$x_n= \dfrac{x_{n-1}}{2} + \dfrac{1}{x_{n-1}}$
I know it converges to $\sqrt2$ and I do not want the answer. I just want a prod in the right direction.
I have tried the following and none have worked: $x_n-x_{n-1}$ and this got me nowhere.

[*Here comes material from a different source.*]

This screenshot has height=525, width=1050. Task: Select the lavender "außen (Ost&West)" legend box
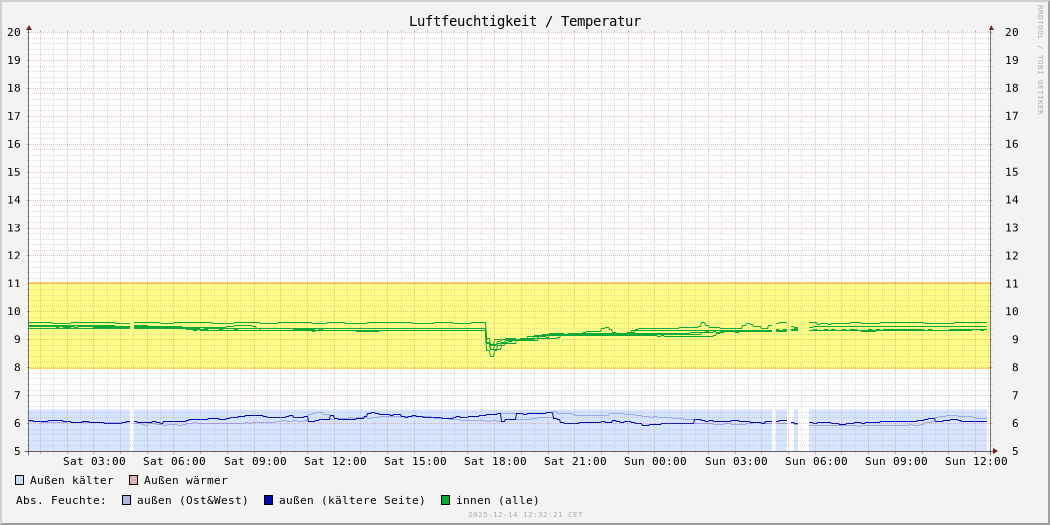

I have tried $\dfrac{x_{n+1}}{x_{n}}$ with no luck, and I was expecting this to help,
On
Let $f(x)=x^2-2$, note that $f$ is convex and hence it is straightforward to show that if $x_n$ is the Newton iteration for the equation $f(x) = 0$, and $x_0>0$, then $x_n \ge \sqrt{2}$ (equivalently, $f(x_n) \ge 0$) if $n \ge 1$, and $\sqrt{2} \le x_{n+1} \le x_n$ for $n \ge 1$.
On
Observe that
$$\frac{x_n-\sqrt2}{x_n+\sqrt2}=\frac{\dfrac{x_{n-1}}{2} + \dfrac{1}{x_{n-1}}-\sqrt2}{\dfrac{x_{n-1}}{2} + \dfrac{1}{x_{n-1}}+\sqrt2}=\frac{x_{n-1}^2-2\sqrt2x_{n-1}+2}{x_{n-1}^2+2\sqrt2x_{n-1}+2}=\left(\frac{x_{n-1}-\sqrt2}{x_{n-1}+\sqrt2}\right)^2.$$
Then by induction,
$$\frac{x_n-\sqrt2}{x_n+\sqrt2}=\left(\frac{x_0-\sqrt2}{x_0+\sqrt2}\right)^{2^n}.$$
Then whenever
$$\left|\frac{x_0-\sqrt2}{x_0+\sqrt2}\right|<1$$ (in particular $x_0>0$) the series converges to $\sqrt2$.
We have: By AM-GM inequality: $x_n > 2\sqrt{\dfrac{x_{n-1}}{2}\cdot \dfrac{1}{x_{n-1}}}=\sqrt{2}, \forall n \geq 1$. Thus: $x_n-x_{n-1} = \dfrac{1}{x_{n-1}} - \dfrac{x_{n-1}}{2}= \dfrac{2-x_{n-1}^2}{2x_{n-1}} < 0$. Hence $x_n$ is a decreasing sequence,and is bounded below by $\sqrt{2}$. So it converges, and you showed the limit is $\sqrt{2}$.